41 À cet égard, il importe peu que la date d’expiration du CCP demandé coïncide avec celle du ou des CCP déjà octroyés dès lors que la période de protection découlant de chaque CCP a été calculée selon les règles prévues à l’article 13 du règlement n° 1768/92.
42 En outre, le point 36 de l’exposé des motifs de la proposition de règlement, cité au point 28 du présent arrêt, indique que l’objectif de l’article 3, sous c), du règlement n° 1768/92 est d’éviter qu’un même produit fasse l’objet de plusieurs CCP successifs, de sorte que la durée totale de protection pour un même médicament puisse être dépassée. Or, pour les raisons exposées aux deux points précédents, plusieurs demandes de CCP émanant de différents titulaires de brevets de base pour le produit concerné, qu’elles soient simultanément pendantes ou non, ne peuvent pas conduire à une période de droit exclusif supérieure à quinze ans à compter de l’octroi de la première autorisation de mise sur le marché, dans la Communauté, de ce produit.

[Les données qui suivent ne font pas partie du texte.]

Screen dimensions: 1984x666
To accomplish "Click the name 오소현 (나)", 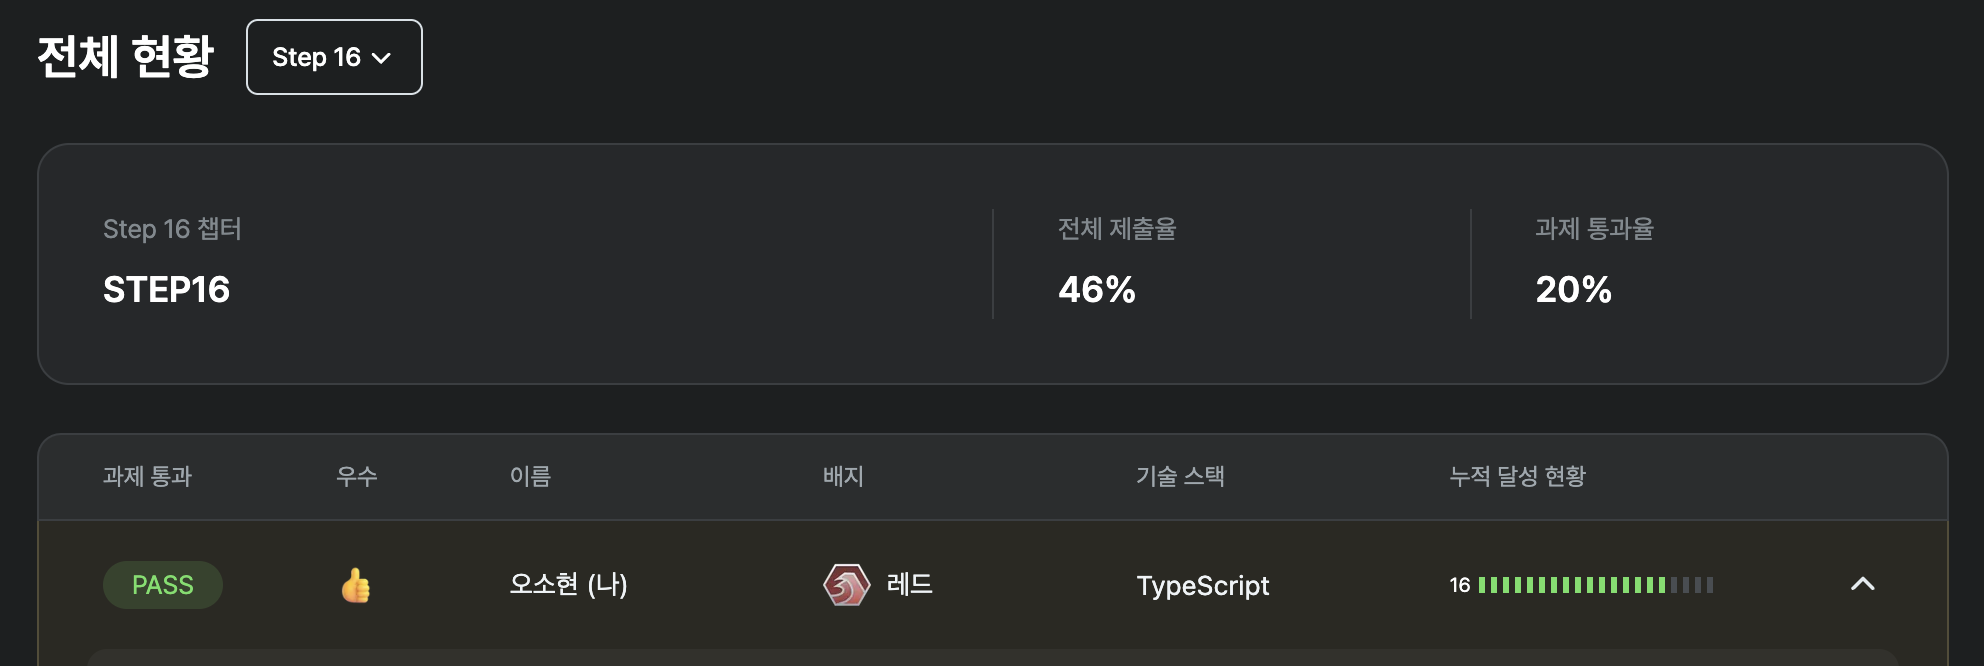I will [x=568, y=584].

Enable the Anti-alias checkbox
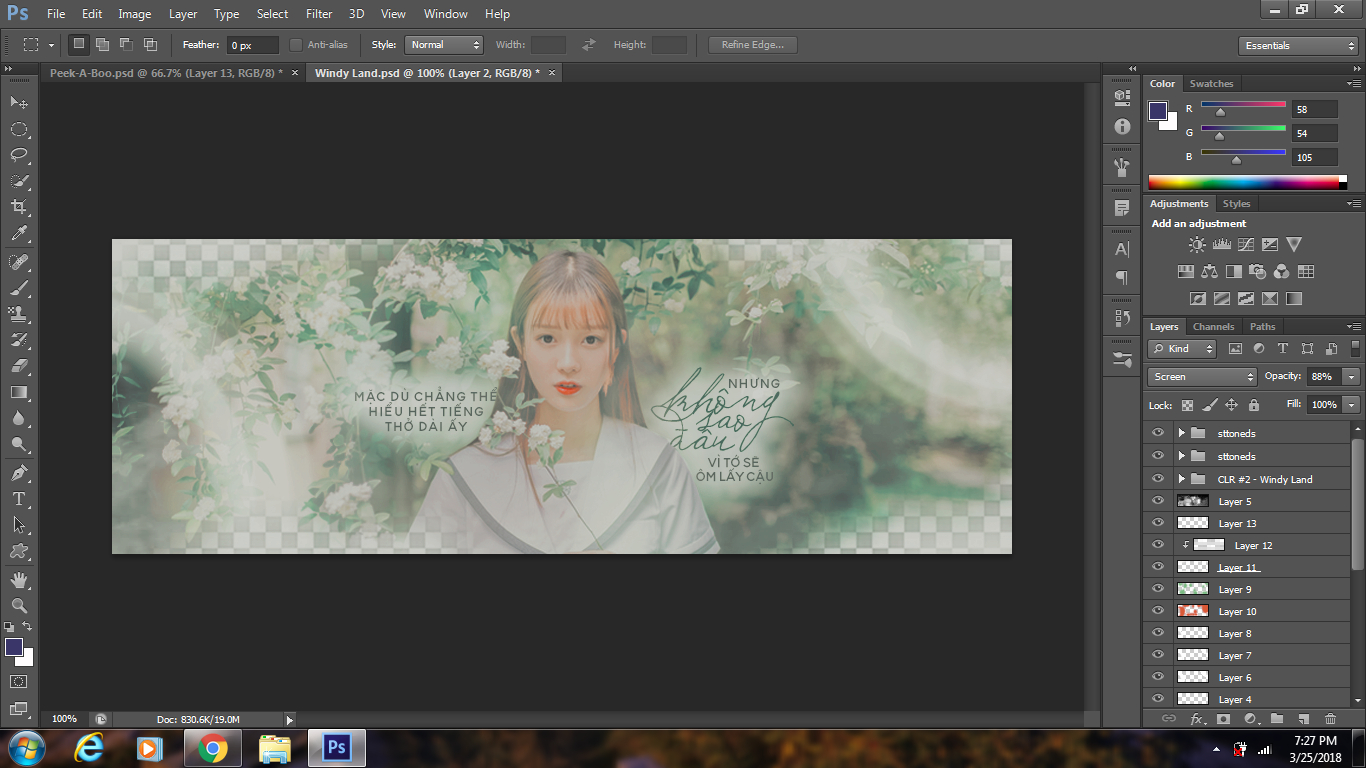click(296, 45)
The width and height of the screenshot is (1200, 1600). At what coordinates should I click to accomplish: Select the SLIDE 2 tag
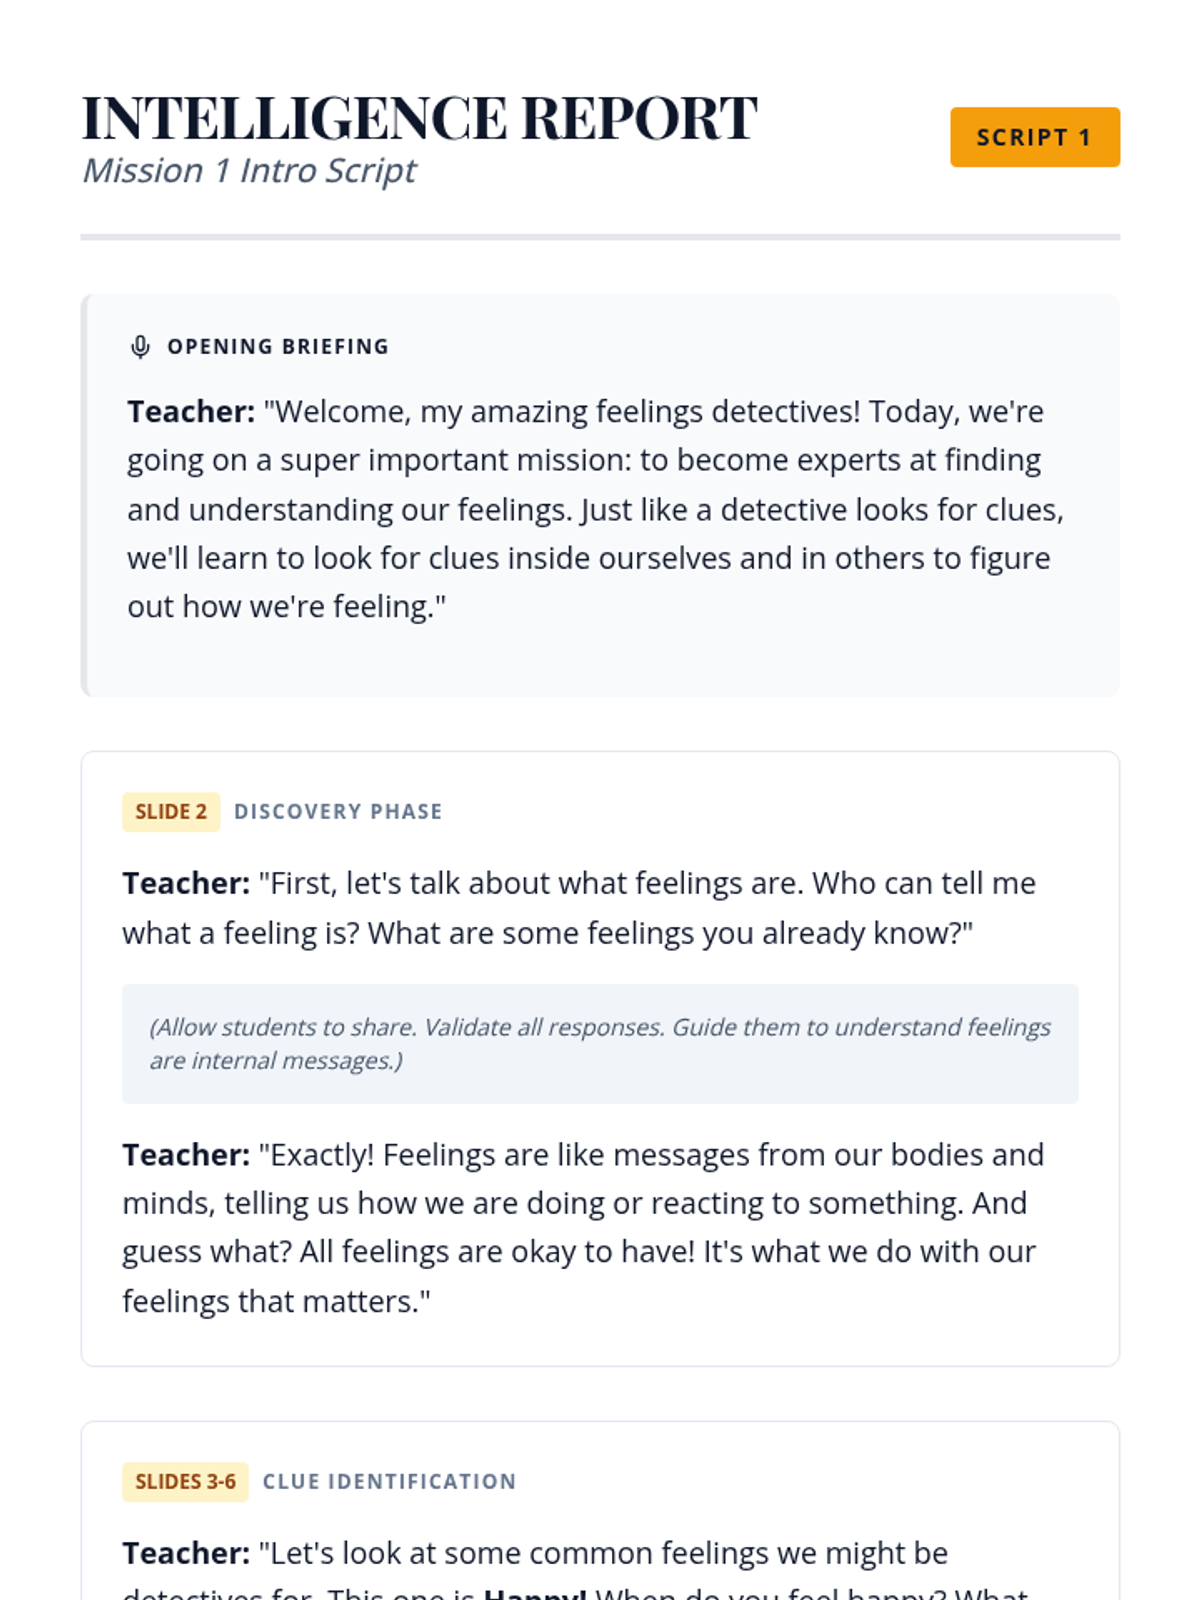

43 Eu égard à l’ensemble des considérations qui précèdent, il convient de répondre aux questions posées que l’article 3, sous c), du règlement n° 1768/92, considéré au regard de l’article 3, paragraphe 2, seconde phrase, du règlement n° 1610/96, doit être interprété en ce sens qu’il ne s’oppose pas à la délivrance d’un CCP au titulaire d’un brevet de base pour un produit pour lequel, au moment du dépôt de la demande de CCP, un ou plusieurs CCP ont déjà été délivrés à un ou à plusieurs titulaires d’un ou de plusieurs autres brevets de base.
Sur les dépens
44 La procédure revêtant, à l’égard des parties au principal, le caractère d’un incident soulevé devant la juridiction de renvoi, il appartient à celle-ci de statuer sur les dépens. Les frais exposés pour soumettre des observations à la Cour, autres que ceux desdites parties, ne peuvent faire l’objet d’un remboursement.
Par ces motifs, la Cour (troisième chambre) dit pour droit:
L’article 3, sous c), du règlement (CEE) n° 1768/92 du Conseil, du 18 juin 1992, concernant la création d’un certificat complémentaire de protection pour les médicaments, considéré au regard de l’article 3, paragraphe 2, seconde phrase, du règlement (CE) n° 1610/96 du Parlement européen et du Conseil, du 23 juillet 1996, concernant la création d’un certificat complémentaire de protection pour les produits phytopharmaceutiques, doit être interprété en ce sens qu’il ne s’oppose pas à la délivrance d’un certificat complémentaire de protection au titulaire d’un brevet de base pour un produit pour lequel, au moment du dépôt de la demande de certificat, un ou plusieurs certificats ont déjà été délivrés à un ou à plusieurs titulaires d’un ou de plusieurs autres brevets de base.